■ **Written task 1**
Answer these questions from the Jesus Creed post, one line each, marked (a), (b), and (c):
(a) Whose words describe life as "savagely marked by incoherence"?
(b) Which source in the Bible does the post say encourages us to vent our frustrations and worries?
(c) What event does the post call "capable of intense exploration"?
■ **Written task 2**
Please rewrite the paragraph of the Jesus Creed post that begins "In confusion all sorts of emotions" in two shorter sentences, keeping its main points.

■ **Document text**
== == ==

Jesus Creed

Sometimes life is confusing and we tell God that it is. This can take some practice because we think speaking harshly to God is somehow wrong. But if we are confused, we need to tell God about it. Life, as Walter Brueggemann states, “is also savagely marked by incoherence, a loss of balance, and unrelieved asymmetry.”
Divorce and bad relations with parents and friends and workers, economic downturns or the loss of a job, expectation for funds to come that don’t, sudden shifts in direction by our employers who make us redundant (a dreaded insensitive word), things going wrong at the wrong time for the wrong reasons with bad results, the experience of people in power manipulating themselves to the top, surrendering hope in the face of systemic evil and injustice, children being abused by parents or friends or siblings, failure to get the employment we knew was designed (by God) for us – and we could list more. The point is the same: sometimes life stiff arms us and leaves us reeling and gasping for breath. Again, Walter Brueggemann: “everything must be brought to speech, and everything brought to speech must be addressed to God, who is the final reference for all of life.”
Confusion is nothing new the psalmists tell us. In fact, the Psalms are the one source in the Bible that encourage us to vent our frustrations and worries and to tell God how we feel – whether good or bad. God did not censor the psalmists and God won’t censor us. Come as you are, is the message of the Psalms. Ask “why?” and “where are you God?”
The question “Why?” is a psalmic question and the experience of Katrina is an event capable of intense exploration. I was troubled by all the finger-pointing and blame-naming, but I was even more troubled by the many who seemed not to care. Those who were staggered in confusion from injustices and who wanted to denounce someone or some institution who should have acted sooner will find more support in the Bible than those who sat back to ponder if this was God’s will or not (yes, there were blogs that explored that very question). To be sure, denouncing is ugly and some of those blamed were not to blame, but holy discontent or righteous indignation jumps from the pages of the Psalms because the Psalms give expression to the honest human heart.
In confusion all sorts of emotions and thinking come to the surface, including bitterness, bewilderment, doubt, accusation, blame, and hope for revenge. This may not all be where God wants us to end up, but if we experience injustice there is no reason to finish the sentence with a smiley face. Instead, it might be more useful to scorch the paper with a hot pen. At least that is what many of the psalms do.

== == ==

(Item-finding entries)
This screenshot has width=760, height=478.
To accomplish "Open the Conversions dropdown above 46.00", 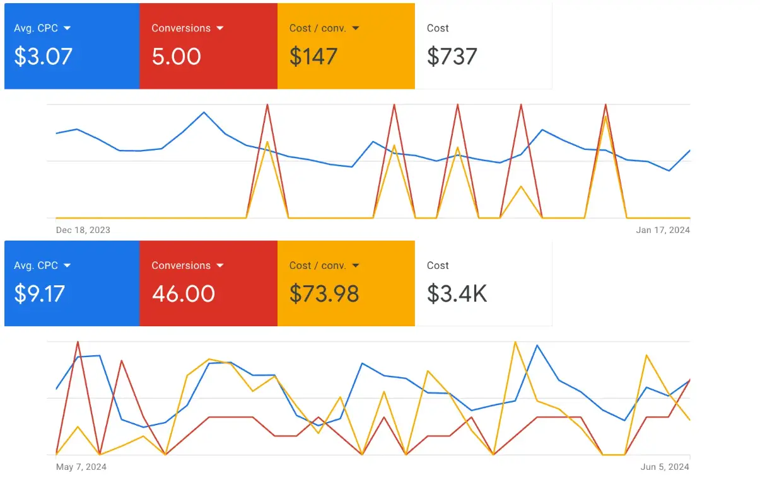I will pos(220,266).
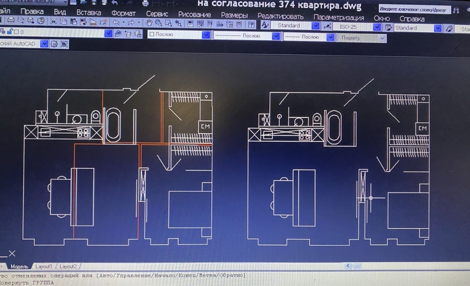Viewport: 470px width, 286px height.
Task: Switch to the Layout1 tab
Action: 44,266
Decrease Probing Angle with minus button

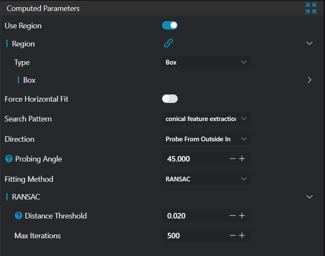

== == ==

■ **Full output 1**
(a) Walter Brueggemann
(b) The Psalms
(c) Katrina

■ **Full output 2**
Confusion brings up bitterness, bewilderment, doubt, accusation, blame, and hope for revenge, which may not be where God wants us to end up. Still, injustice need not end with a smiley face, and it may be more useful to scorch the paper with a hot pen, as many of the psalms do.